Ho appena dato una sbirciata alla disputa virtuale tra Gianluca Barbera e Davide Brullo. Tema: l’impegno che lo scrittore dedica alla vendita dei suoi libri.
Sono d’accordo con entrambi. Il primo esprime concetti di buon senso, il secondo, come al solito, va alla radice estrema. Come insegnante e come lettore, sto tutto dalla parte di Barbera; come scrittore sto invece completamente con Brullo. E mi tocca oscillare da un estremo all’altro piuttosto spesso.

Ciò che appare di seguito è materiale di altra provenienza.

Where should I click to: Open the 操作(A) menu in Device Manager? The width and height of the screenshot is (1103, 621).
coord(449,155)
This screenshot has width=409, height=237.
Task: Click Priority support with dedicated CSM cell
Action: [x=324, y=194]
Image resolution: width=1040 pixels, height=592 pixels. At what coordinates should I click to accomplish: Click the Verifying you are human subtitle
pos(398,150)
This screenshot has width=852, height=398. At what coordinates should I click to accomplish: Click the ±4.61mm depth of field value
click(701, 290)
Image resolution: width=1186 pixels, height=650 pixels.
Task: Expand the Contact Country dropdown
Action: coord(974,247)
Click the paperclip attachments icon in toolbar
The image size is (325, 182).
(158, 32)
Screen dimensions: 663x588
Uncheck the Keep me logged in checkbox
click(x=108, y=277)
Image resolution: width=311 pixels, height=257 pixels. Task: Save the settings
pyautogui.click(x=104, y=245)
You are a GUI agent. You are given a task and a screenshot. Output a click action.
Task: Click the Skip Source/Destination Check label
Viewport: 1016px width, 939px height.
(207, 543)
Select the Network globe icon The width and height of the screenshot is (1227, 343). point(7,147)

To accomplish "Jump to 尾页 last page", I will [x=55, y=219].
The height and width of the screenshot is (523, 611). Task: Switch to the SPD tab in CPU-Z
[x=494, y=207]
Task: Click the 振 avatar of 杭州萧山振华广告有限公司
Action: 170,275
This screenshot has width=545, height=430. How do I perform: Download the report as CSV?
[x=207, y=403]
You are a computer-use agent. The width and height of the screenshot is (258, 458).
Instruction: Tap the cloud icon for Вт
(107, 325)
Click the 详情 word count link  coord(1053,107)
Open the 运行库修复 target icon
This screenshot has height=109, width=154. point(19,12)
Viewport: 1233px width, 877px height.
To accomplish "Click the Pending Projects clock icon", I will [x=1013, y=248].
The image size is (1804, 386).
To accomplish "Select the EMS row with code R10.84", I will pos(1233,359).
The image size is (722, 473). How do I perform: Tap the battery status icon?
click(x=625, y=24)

Fatto sta che l’argomento risveglia in me un antico prurito, e dunque vorrei grattare un po’ la questione anch’io.
Premessa: io vengo anzitutto dalla scrittura poetica, e in questa specifica nicchia parlare di vendite è già di per sé ridicolo. Però si può parlare di promozione della propria opera, comunque.
Ora, negli anni avrei raccolto infiniti aneddoti.
C’è il poeta di una certa presenza nelle antologie dell’epoca che vende decine di migliaia di copie (come un romanziere di buon successo!), ma tutte entro una limitata area geografia, ovviamente la propria, all’interno della quale non si vergogna a organizzare eventi di presentazione perfino nei supermercati.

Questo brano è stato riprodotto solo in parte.